BEGIN RECORDED INFORMATION
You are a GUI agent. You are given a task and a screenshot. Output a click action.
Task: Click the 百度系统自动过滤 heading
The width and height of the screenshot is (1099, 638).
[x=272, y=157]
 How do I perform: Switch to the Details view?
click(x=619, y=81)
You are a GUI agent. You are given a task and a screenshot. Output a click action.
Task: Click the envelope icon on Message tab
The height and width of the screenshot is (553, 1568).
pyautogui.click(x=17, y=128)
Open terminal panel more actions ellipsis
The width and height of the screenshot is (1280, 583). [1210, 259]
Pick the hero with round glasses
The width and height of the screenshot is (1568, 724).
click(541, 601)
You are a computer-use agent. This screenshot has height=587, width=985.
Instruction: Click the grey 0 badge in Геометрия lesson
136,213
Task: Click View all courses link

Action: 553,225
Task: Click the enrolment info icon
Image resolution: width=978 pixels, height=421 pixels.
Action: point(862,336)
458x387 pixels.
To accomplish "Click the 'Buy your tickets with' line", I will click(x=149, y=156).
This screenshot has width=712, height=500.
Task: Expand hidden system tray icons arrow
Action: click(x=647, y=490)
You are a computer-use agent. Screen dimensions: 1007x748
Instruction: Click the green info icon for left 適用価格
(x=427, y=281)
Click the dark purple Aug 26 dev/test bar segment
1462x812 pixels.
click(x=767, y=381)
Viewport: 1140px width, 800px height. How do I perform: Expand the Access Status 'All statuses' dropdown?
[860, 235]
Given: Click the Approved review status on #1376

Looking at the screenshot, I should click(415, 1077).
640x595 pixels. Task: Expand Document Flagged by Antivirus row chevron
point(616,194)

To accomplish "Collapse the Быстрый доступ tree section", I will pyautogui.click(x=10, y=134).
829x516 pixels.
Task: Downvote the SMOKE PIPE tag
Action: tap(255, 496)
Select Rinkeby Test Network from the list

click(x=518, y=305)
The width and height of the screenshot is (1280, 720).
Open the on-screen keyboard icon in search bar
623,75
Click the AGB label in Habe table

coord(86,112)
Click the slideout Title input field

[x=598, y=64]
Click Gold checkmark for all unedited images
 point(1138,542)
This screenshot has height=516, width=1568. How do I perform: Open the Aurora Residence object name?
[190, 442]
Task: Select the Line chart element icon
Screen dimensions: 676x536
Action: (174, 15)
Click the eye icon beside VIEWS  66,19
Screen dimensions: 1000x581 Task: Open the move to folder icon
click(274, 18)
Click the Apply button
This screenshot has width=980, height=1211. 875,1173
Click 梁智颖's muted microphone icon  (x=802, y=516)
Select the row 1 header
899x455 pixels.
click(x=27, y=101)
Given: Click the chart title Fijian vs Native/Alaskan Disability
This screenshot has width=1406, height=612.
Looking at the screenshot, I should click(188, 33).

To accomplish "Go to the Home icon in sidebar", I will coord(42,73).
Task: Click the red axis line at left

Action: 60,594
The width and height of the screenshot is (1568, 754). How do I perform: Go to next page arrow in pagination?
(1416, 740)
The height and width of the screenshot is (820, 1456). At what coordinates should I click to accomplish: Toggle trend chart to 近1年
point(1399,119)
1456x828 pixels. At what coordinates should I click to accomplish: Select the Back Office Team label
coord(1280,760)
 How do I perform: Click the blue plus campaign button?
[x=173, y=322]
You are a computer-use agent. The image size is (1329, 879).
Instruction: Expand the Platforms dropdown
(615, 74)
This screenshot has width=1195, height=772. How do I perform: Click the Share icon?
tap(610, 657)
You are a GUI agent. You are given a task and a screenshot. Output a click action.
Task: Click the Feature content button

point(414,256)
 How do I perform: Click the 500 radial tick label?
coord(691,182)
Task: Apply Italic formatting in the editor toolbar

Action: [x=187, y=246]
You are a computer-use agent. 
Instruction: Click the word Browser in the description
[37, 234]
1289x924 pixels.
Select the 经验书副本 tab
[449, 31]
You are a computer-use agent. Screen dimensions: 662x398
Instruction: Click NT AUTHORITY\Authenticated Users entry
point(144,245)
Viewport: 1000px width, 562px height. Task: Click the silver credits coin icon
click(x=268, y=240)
END RECORDED INFORMATION
Reproduce the full set of entries above exactly, without dropping a line.

You are a GUI agent. You are given a task and a screenshot. Output a click action.
Task: Click the 百度系统自动过滤 heading
The width and height of the screenshot is (1099, 638).
[x=272, y=157]
 How do I perform: Switch to the Details view?
click(x=619, y=81)
You are a GUI agent. You are given a task and a screenshot. Output a click action.
Task: Click the envelope icon on Message tab
The height and width of the screenshot is (553, 1568).
pyautogui.click(x=17, y=128)
Open terminal panel more actions ellipsis
The width and height of the screenshot is (1280, 583). [1210, 259]
Pick the hero with round glasses
The width and height of the screenshot is (1568, 724).
click(541, 601)
You are a computer-use agent. This screenshot has height=587, width=985.
Instruction: Click the grey 0 badge in Геометрия lesson
136,213
Task: Click View all courses link

Action: 553,225
Task: Click the enrolment info icon
Image resolution: width=978 pixels, height=421 pixels.
Action: point(862,336)
458x387 pixels.
To accomplish "Click the 'Buy your tickets with' line", I will click(x=149, y=156).
This screenshot has width=712, height=500.
Task: Expand hidden system tray icons arrow
Action: click(x=647, y=490)
You are a computer-use agent. Screen dimensions: 1007x748
Instruction: Click the green info icon for left 適用価格
(x=427, y=281)
Click the dark purple Aug 26 dev/test bar segment
1462x812 pixels.
click(x=767, y=381)
Viewport: 1140px width, 800px height. How do I perform: Expand the Access Status 'All statuses' dropdown?
[860, 235]
Given: Click the Approved review status on #1376

Looking at the screenshot, I should click(415, 1077).
640x595 pixels. Task: Expand Document Flagged by Antivirus row chevron
point(616,194)

To accomplish "Collapse the Быстрый доступ tree section", I will pyautogui.click(x=10, y=134).
829x516 pixels.
Task: Downvote the SMOKE PIPE tag
Action: tap(255, 496)
Select Rinkeby Test Network from the list

click(x=518, y=305)
The width and height of the screenshot is (1280, 720).
Open the on-screen keyboard icon in search bar
623,75
Click the AGB label in Habe table

coord(86,112)
Click the slideout Title input field

[x=598, y=64]
Click Gold checkmark for all unedited images
 point(1138,542)
This screenshot has height=516, width=1568. How do I perform: Open the Aurora Residence object name?
[190, 442]
Task: Select the Line chart element icon
Screen dimensions: 676x536
Action: (174, 15)
Click the eye icon beside VIEWS  66,19
Screen dimensions: 1000x581 Task: Open the move to folder icon
click(274, 18)
Click the Apply button
This screenshot has width=980, height=1211. 875,1173
Click 梁智颖's muted microphone icon  (x=802, y=516)
Select the row 1 header
899x455 pixels.
click(x=27, y=101)
Given: Click the chart title Fijian vs Native/Alaskan Disability
This screenshot has width=1406, height=612.
Looking at the screenshot, I should click(188, 33).

To accomplish "Go to the Home icon in sidebar", I will coord(42,73).
Task: Click the red axis line at left

Action: 60,594
The width and height of the screenshot is (1568, 754). How do I perform: Go to next page arrow in pagination?
(1416, 740)
The height and width of the screenshot is (820, 1456). At what coordinates should I click to accomplish: Toggle trend chart to 近1年
point(1399,119)
1456x828 pixels. At what coordinates should I click to accomplish: Select the Back Office Team label
coord(1280,760)
 How do I perform: Click the blue plus campaign button?
[x=173, y=322]
You are a computer-use agent. The image size is (1329, 879).
Instruction: Expand the Platforms dropdown
(615, 74)
This screenshot has width=1195, height=772. How do I perform: Click the Share icon?
tap(610, 657)
You are a GUI agent. You are given a task and a screenshot. Output a click action.
Task: Click the Feature content button

point(414,256)
 How do I perform: Click the 500 radial tick label?
coord(691,182)
Task: Apply Italic formatting in the editor toolbar

Action: [x=187, y=246]
You are a computer-use agent. 
Instruction: Click the word Browser in the description
[37, 234]
1289x924 pixels.
Select the 经验书副本 tab
[449, 31]
You are a computer-use agent. Screen dimensions: 662x398
Instruction: Click NT AUTHORITY\Authenticated Users entry
point(144,245)
Viewport: 1000px width, 562px height. Task: Click the silver credits coin icon
click(x=268, y=240)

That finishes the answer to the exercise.